According to the passage on the Queensland floods, why might the "knee high feed" on the grazing land fail to appear? Answer in one to three sentences.

#### Passage provided

In the short term, fodder prices are going to spiral as emergency rations continue to be distributed before the sodden land has a chance to produce feed.

But one of the few upsides to the deluge, the possibility of vast tracts of grazing land covered with knee high feed, may not even materialise.

Greg Campbell, mayor of Cloncurry Shire Council.
Greg Campbell, mayor of Cloncurry Shire Council.

Anderson points to a clay pan paddock and explains the flood effectively cleaved off the thin top layers of earth and redistributed it as silt over much of his country – silt that will choke the life out of germinating grass unless good follow up rains occur in the weeks ahead.

For Queensland, the economic stakes are far higher than anywhere else in the nation.

When Cyclone Larry wiped out much of the Australian banana crop when it hit Ingham in 2006 the financial impacts were horrendous, but far more confined – to the Tully and Ingham districts.

The banana industry contributes roughly $1.3 billion to the state economy if you allow for knock on effects. The beef industry easily quadruples that, and extends right across the state.

The State Government’s Queensland Ag Trends 2017-2018 report points out this state is the nation’s largest producer of beef with more than three-quarters of Queensland’s $5.2 billion beef exports going to Asian markets.

“Beef is the most significant agricultural commodity for Queensland, with cattle and calf sales worth an estimated $9.5 billion in 2015-16,” the report says.

Queensland also has the largest amount of certified organic agricultural land in Australia, with around 2.3 million acres in total.

Northern deluge flattens cattle herd

The report says, “This includes large tracts of organic grazing land in Queensland’s Channel Country resulting in almost 70 per cent of Australia’s growing organic beef industry coming from Queensland.”

It just so happens this organic sector, increasingly important in global trade, happens to be in the centre of where the floods hit hardest.

R obbie Katter, state member for the Mount Isa-based seat of Traeger, still manages to crack a smile outside the Recovery Centre at the Cloncurry Council building on Thursday morning as he talks with a bloke about a local horse that fell over in a Melbourne Cup, somewhere in the long forgotten past of the 50s and 60s.

“The thing is, it might have won if it had stayed upright,” they agree.

But despite the smiles the still youthful Katter appears to have the weight of the world on his shoulders. He’s piloting a leased plane around the north, reaching as many people as he can to try to figure out a way out of this nightmare for the industry and its doughty folk.

Many of those impacted are old school-mates, relatives or long-term friends of the Katter family, which has deep roots from Cloncurry to Charters Towers.

Robbie Katter the state member for Traeger trying to forge a path out of disaster for the region. Photo: Nigel Hallett
Robbie Katter the state member for Traeger trying to forge a path out of disaster for the region. Photo: Nigel Hallett

Katter’s old man, the federal member for Kennedy, Bob Katter, has been on ABC this same morning, spruiking a plan that the wiley old politician knows has a real chance of gaining traction while the nation’s eyes are focused on the disaster.

Katter senior had already cut a deal with the Morrison Government to essentially play nice if the numbers got too tight in the federal Parliament, in return pocketing nearly one quarter of a billion dollars for water projects in the north, including his beloved Hells Gate Project on the Burdekin.

But, as he mingles with Julia Creek locals at Gannons Pub on Friday morning, it’s clear that Katter is planning to use this flood to return to the negotiating table.

########
#### Source data

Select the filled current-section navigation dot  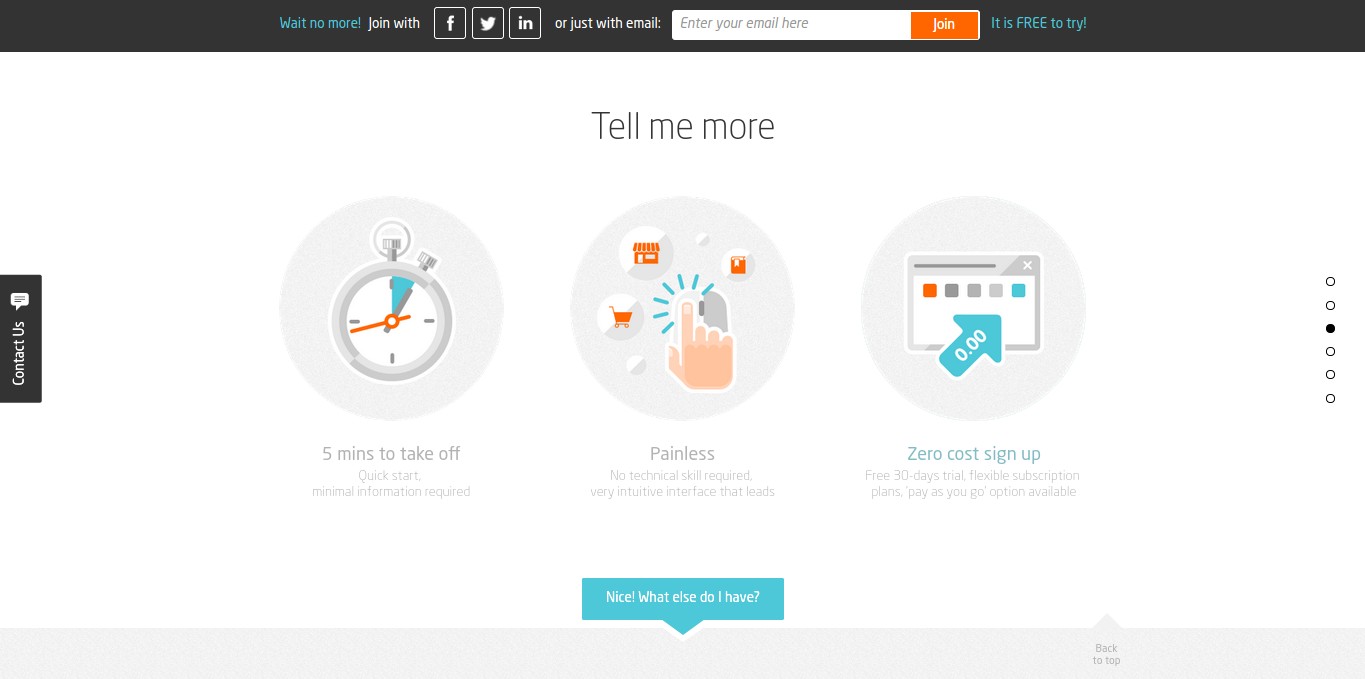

########

§ Finished exercise:
The flood stripped the thin top layers of earth and spread them as silt over much of the country. That silt will choke germinating grass unless good follow-up rains occur in the weeks ahead.